■ **TASK ITEM**
Give back an exact copy of the lines in the records below, from the line that has "10813 Donelson Dr (299, 2003)" through the line that has "Wanted: Director of", and nothing besides.

[Pixel coordinate grounding data]
------------------------------------
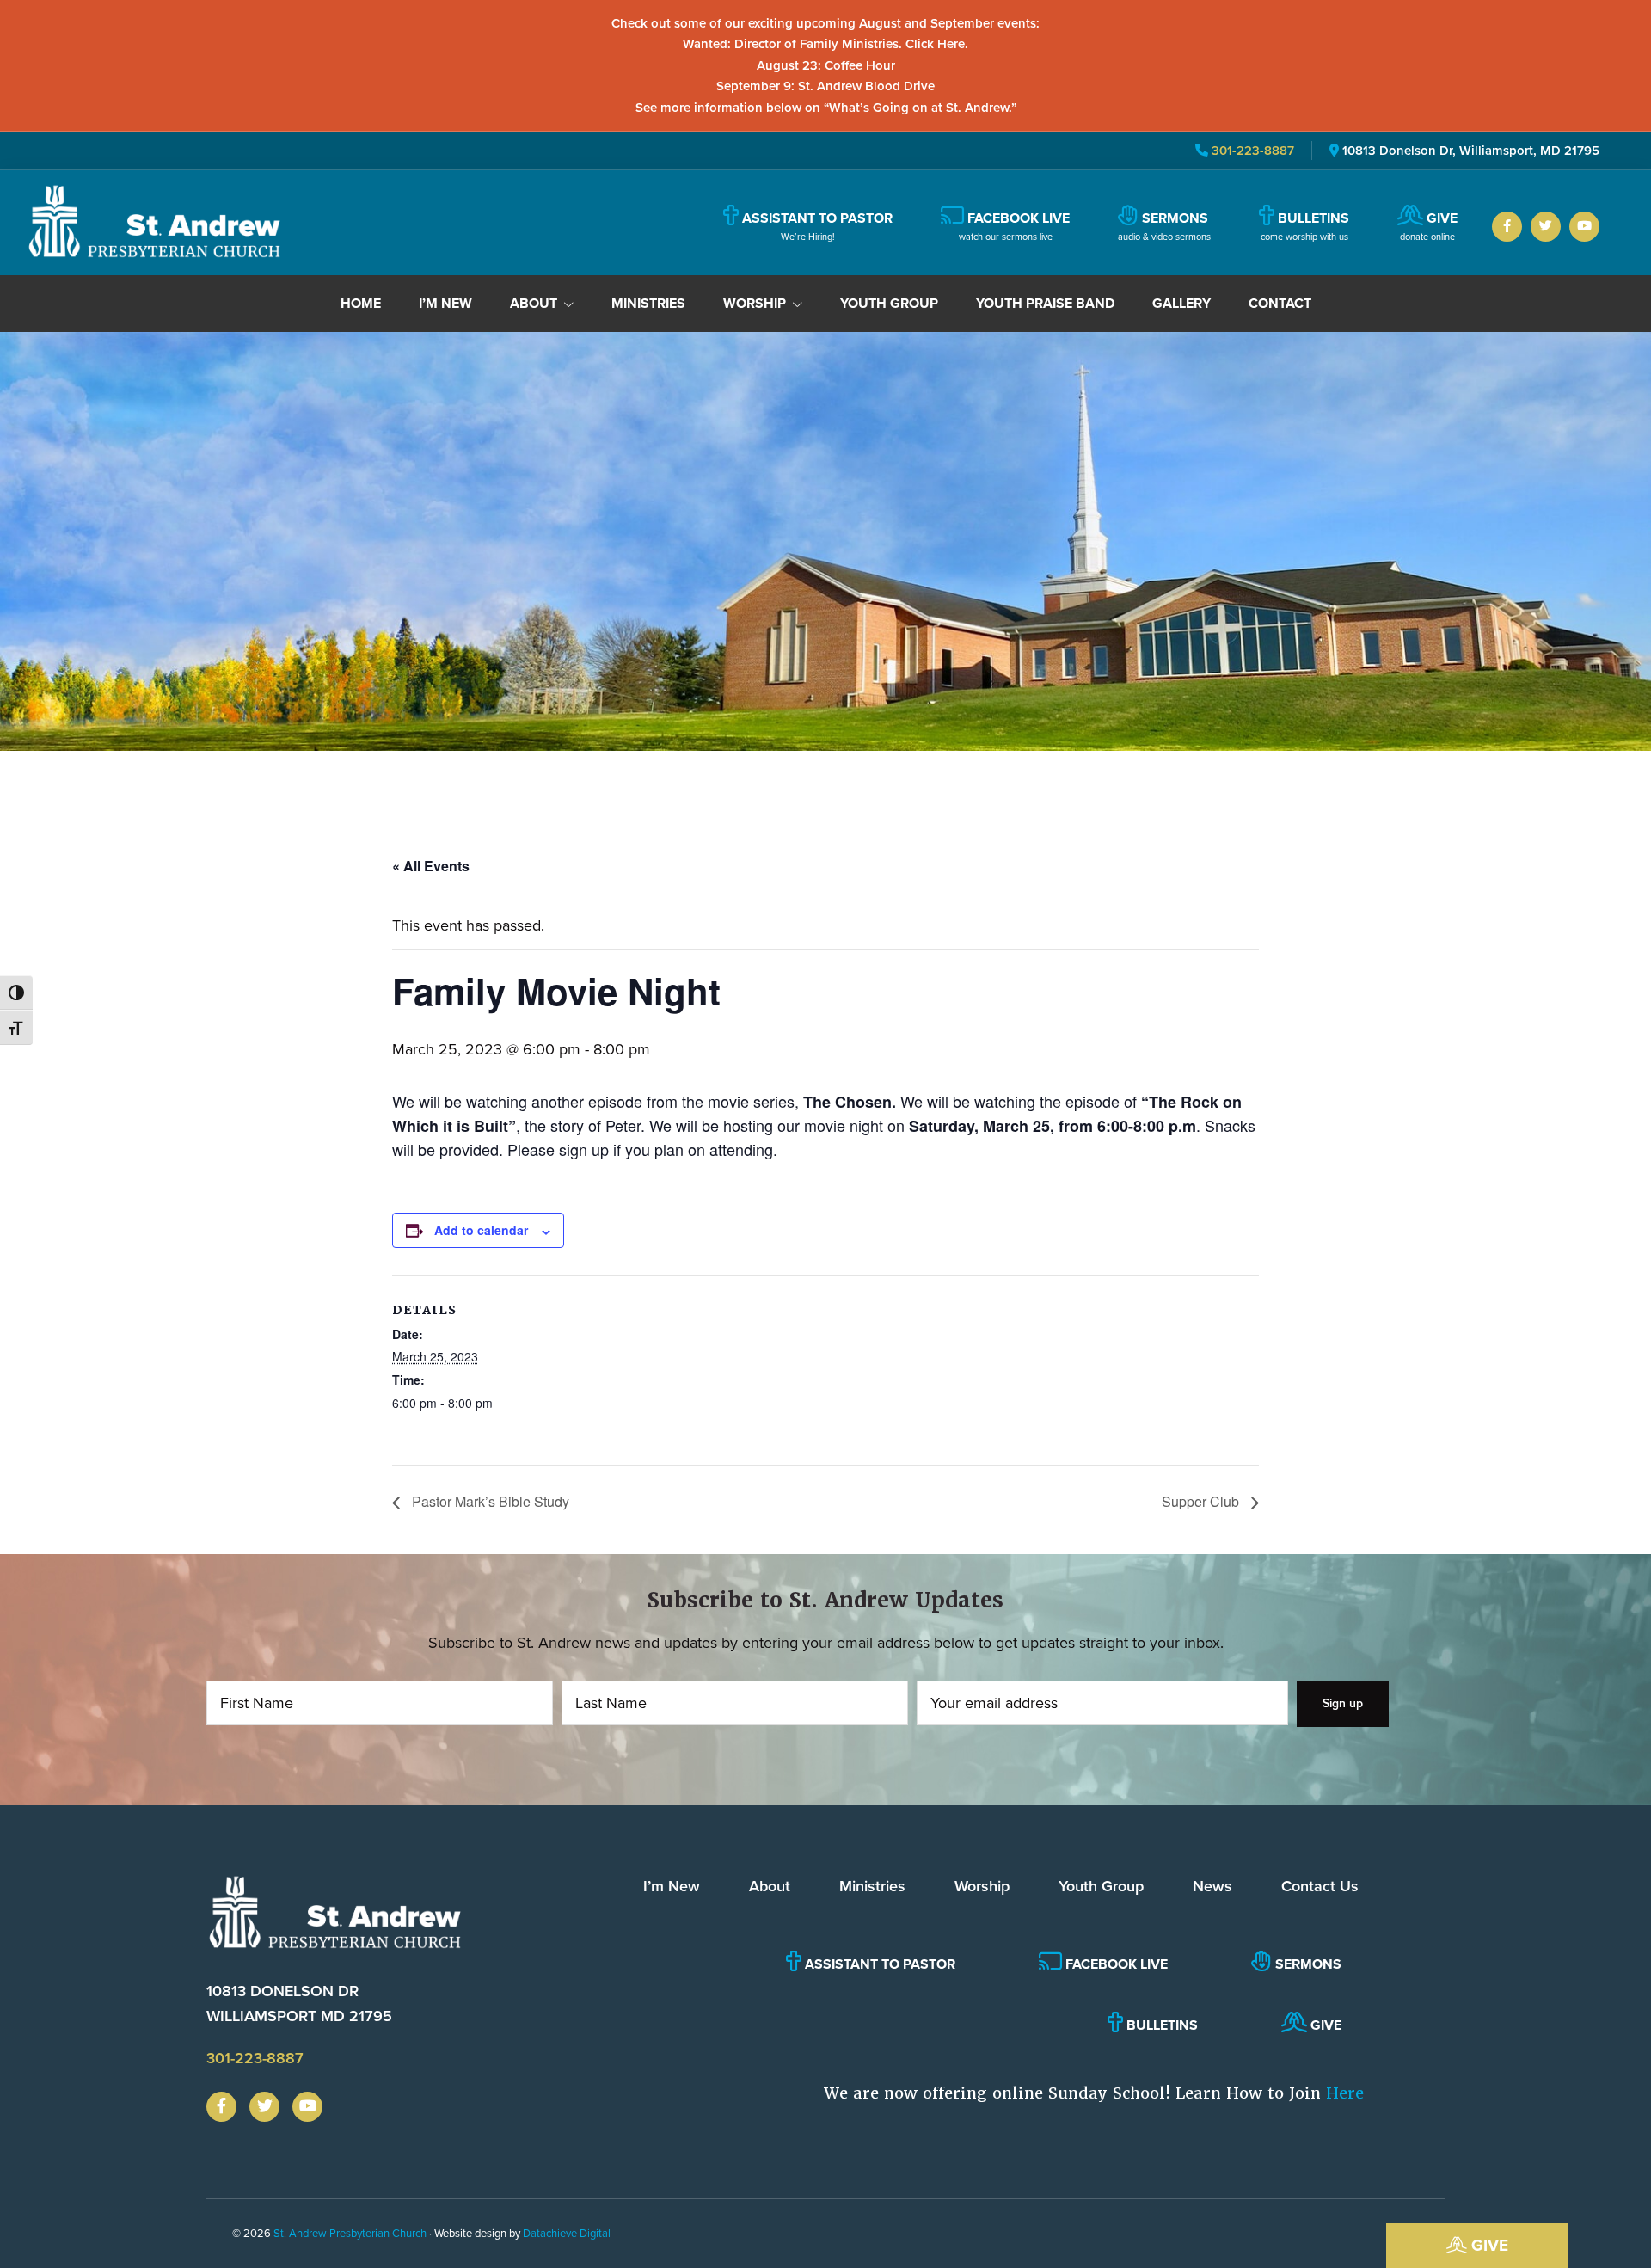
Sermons (1306, 1964)
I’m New (671, 1886)
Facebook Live (1115, 1964)
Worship (982, 1886)
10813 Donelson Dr (299, 2003)
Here (1345, 2093)
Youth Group (1101, 1886)
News (1212, 1886)
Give (1487, 2245)
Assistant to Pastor (878, 1964)
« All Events (431, 866)
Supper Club (1202, 1501)
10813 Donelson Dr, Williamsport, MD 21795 (1470, 150)
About (769, 1886)
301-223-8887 (1251, 150)
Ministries (872, 1886)
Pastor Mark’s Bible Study (488, 1501)
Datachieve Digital (567, 2233)
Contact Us (1320, 1886)
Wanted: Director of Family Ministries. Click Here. (825, 43)
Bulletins (1160, 2025)
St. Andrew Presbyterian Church (350, 2233)
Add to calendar (481, 1229)
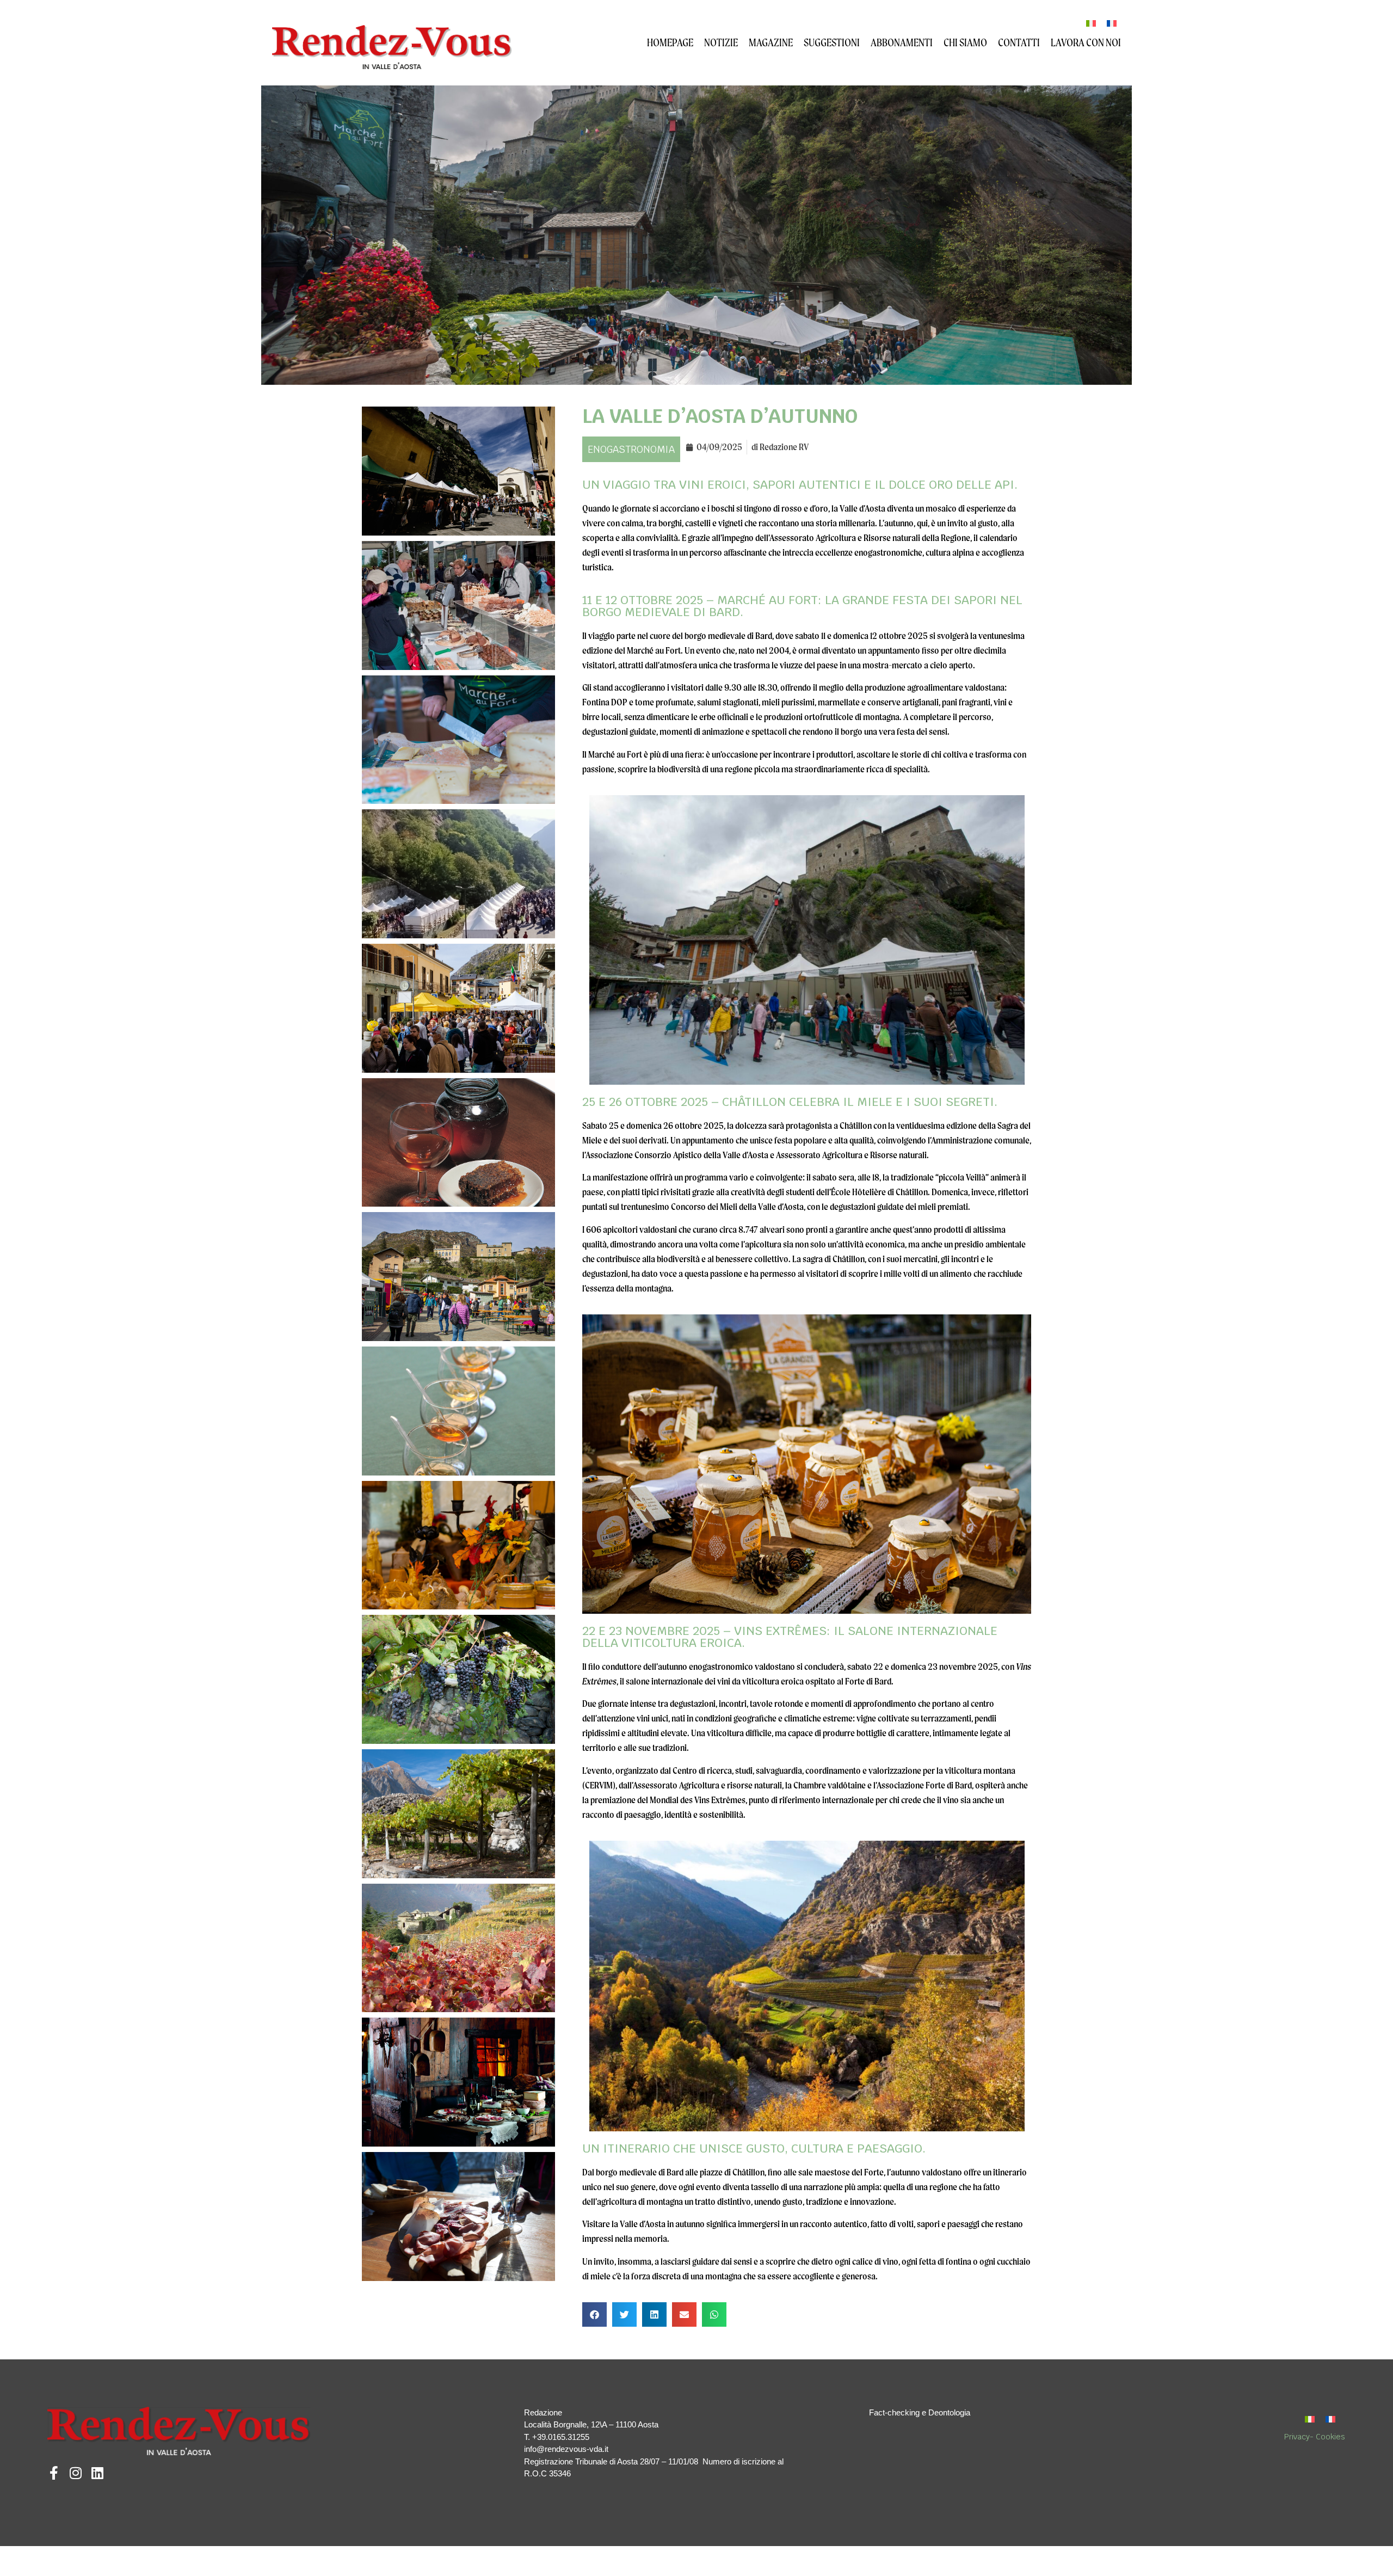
------------------------------------
■ **SOLUTION**
10813 Donelson Dr (299, 2003)
Here (1345, 2093)
Youth Group (1101, 1886)
News (1212, 1886)
Give (1487, 2245)
Assistant to Pastor (878, 1964)
« All Events (431, 866)
Supper Club (1202, 1501)
10813 Donelson Dr, Williamsport, MD 21795 (1470, 150)
About (769, 1886)
301-223-8887 (1251, 150)
Ministries (872, 1886)
Pastor Mark’s Bible Study (488, 1501)
Datachieve Digital (567, 2233)
Contact Us (1320, 1886)
Wanted: Director of Family Ministries. Click Here. (825, 43)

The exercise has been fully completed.